Even worse, the LLM will never tell you it doesn't know the answer, or that what you're trying to do is not possible, but will happily produce correct-looking code. It's not until you actually try it that you will notice an error, at which point you either go into a reprompt-retry loop, or just go read the source documentation. At least that one won't gaslight you with wrong examples (most of the time).

There are workarounds to this, and there are coding assistants that actually automate this step for you, and try to automatically run the code and debug it if something goes wrong, but that's an engineering solution to an AI problem, and something that doesn't work when using the model directly.

> Worst case failure? You've spent a couple minutes to find you need to spend a lot of time reading through the docs to do you one off thing yourself still.
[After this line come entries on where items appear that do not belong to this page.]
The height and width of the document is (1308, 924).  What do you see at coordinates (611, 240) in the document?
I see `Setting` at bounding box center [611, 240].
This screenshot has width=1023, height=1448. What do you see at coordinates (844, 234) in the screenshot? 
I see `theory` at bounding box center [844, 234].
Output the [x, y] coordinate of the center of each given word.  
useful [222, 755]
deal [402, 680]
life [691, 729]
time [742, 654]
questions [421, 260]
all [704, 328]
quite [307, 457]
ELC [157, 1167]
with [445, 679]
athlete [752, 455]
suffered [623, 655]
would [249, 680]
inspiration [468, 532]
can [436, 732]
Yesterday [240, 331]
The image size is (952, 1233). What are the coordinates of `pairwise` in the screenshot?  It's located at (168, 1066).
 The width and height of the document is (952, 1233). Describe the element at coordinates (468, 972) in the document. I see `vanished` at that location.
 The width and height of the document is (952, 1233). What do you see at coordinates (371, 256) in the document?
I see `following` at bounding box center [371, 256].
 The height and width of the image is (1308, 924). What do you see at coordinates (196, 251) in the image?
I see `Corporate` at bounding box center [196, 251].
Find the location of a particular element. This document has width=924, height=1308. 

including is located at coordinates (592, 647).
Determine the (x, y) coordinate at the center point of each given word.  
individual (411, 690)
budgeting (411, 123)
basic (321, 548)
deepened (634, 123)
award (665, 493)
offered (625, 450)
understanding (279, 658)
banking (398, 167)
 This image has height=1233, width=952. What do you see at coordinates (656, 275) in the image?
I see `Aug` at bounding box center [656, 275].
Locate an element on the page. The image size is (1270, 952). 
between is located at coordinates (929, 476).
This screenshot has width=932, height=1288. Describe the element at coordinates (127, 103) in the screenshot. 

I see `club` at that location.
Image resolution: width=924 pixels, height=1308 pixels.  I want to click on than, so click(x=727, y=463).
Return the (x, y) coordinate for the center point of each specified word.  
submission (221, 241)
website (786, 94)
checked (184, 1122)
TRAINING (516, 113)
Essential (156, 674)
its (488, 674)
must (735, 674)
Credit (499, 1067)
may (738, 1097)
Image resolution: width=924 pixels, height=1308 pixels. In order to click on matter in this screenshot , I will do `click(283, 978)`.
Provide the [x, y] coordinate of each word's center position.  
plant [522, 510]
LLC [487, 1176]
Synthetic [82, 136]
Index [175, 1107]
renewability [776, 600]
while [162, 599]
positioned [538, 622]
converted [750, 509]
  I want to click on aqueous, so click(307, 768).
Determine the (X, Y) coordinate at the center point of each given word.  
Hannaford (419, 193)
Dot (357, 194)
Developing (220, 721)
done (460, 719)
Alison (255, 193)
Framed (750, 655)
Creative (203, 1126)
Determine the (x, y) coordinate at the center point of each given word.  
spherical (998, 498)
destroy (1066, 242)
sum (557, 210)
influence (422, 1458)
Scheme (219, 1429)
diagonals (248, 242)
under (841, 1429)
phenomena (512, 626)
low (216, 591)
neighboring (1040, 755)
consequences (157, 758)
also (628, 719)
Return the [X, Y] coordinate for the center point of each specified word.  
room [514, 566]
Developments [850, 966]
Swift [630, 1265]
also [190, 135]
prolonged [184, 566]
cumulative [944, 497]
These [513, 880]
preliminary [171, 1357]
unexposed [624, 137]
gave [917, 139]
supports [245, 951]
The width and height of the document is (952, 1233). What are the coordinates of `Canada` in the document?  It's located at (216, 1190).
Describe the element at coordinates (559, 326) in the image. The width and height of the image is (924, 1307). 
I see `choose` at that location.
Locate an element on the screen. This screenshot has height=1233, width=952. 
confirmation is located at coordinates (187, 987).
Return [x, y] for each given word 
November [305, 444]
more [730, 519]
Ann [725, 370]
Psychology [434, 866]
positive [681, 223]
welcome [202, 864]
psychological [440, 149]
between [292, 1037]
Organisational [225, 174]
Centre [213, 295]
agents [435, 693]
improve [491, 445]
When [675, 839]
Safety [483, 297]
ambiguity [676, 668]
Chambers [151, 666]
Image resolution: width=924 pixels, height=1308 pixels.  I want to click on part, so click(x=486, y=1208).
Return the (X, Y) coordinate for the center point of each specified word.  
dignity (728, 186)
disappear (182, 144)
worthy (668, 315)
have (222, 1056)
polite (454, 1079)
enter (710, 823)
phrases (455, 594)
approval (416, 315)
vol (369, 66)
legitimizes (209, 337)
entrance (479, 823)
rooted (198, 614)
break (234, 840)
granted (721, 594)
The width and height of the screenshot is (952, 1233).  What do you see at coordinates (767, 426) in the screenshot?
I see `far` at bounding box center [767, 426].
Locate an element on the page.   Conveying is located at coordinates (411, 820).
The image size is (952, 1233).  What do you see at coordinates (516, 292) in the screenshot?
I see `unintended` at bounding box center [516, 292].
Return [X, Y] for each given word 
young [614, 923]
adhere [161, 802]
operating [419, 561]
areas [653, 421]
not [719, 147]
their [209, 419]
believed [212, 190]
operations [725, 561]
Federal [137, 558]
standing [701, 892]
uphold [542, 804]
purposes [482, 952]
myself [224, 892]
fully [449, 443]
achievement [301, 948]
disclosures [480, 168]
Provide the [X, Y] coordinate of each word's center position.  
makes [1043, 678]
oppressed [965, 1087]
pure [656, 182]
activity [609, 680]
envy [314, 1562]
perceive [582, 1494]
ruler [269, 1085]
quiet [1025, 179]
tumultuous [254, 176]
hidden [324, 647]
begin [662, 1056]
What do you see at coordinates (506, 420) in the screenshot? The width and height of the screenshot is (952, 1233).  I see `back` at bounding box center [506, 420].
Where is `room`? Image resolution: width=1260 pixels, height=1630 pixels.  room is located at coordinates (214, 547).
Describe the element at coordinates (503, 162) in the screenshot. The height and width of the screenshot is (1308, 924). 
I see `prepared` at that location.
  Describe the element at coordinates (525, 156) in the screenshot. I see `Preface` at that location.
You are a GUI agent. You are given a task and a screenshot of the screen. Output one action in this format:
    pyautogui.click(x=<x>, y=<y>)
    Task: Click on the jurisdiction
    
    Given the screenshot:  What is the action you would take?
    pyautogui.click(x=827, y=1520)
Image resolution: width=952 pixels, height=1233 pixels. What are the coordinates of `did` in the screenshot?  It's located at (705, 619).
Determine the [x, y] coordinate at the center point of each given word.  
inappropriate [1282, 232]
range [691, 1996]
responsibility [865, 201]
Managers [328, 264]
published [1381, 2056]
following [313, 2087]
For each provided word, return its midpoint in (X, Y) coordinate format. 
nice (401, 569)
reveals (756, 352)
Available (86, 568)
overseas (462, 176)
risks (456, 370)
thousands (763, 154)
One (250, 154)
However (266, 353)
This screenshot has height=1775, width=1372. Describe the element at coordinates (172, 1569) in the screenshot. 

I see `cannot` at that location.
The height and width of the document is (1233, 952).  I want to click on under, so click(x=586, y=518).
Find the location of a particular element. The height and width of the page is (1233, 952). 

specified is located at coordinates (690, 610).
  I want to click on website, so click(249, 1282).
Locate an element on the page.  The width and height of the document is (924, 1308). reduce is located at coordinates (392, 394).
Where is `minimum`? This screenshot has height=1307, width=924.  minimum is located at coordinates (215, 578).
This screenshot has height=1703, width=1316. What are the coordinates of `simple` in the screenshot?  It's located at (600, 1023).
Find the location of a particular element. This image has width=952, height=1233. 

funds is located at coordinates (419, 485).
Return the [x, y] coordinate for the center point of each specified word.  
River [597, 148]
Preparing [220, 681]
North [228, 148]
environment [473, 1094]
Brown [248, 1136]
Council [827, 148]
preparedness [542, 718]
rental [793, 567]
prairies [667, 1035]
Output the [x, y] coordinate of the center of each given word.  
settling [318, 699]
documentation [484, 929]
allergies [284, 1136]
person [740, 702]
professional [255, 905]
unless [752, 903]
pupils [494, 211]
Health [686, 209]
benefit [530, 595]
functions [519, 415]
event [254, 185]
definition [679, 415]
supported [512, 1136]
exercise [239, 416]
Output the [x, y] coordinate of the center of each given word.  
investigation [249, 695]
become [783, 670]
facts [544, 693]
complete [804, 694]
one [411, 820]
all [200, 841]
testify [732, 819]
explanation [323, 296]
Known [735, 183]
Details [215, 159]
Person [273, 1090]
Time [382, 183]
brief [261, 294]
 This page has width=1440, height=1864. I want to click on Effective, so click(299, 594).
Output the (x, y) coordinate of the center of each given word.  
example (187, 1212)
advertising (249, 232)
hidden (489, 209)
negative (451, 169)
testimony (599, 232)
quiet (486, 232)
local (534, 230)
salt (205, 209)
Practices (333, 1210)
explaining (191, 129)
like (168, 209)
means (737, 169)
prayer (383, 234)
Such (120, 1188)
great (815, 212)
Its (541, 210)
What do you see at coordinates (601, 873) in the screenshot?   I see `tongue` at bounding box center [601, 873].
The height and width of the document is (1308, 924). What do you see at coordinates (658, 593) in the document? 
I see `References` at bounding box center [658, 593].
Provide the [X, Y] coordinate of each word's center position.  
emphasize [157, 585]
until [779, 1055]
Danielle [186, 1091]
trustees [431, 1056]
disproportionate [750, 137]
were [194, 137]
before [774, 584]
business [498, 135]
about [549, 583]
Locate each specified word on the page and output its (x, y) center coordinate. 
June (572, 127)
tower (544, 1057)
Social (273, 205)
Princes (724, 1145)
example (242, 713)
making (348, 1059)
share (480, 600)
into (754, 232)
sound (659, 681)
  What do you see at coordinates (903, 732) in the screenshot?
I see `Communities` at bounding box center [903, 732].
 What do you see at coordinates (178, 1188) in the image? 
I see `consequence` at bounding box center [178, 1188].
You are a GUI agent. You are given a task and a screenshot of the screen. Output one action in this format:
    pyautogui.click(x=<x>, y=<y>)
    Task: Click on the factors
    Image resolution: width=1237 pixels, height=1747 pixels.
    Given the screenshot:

It's not a couple of minutes, though. How do you know you've reached the limit of what the LLM can do, vs. not using the right prompt, or giving enough context? The answer always looks to be _almost_ there, so I'm always hopeful I can get it to produce the correct output. I've spent hours of my day in aggregate coaxing the LLM for the right answer. I want to rely on it precisely because I want to avoid looking at the documentation—which sometimes may not even exist or be good enough, otherwise it's back to trawling the web and SO. If I knew the LLM would waste my time, I could've done that from the beginning.

But I do appreciate that the output sometimes guides me in the right direction, or gives me ideas that I didn't have before. It's just that the thought of relying on this workflow to build fully-fledged apps seems completely counterproductive to me, but some folks seem to be doing this, so more power to them.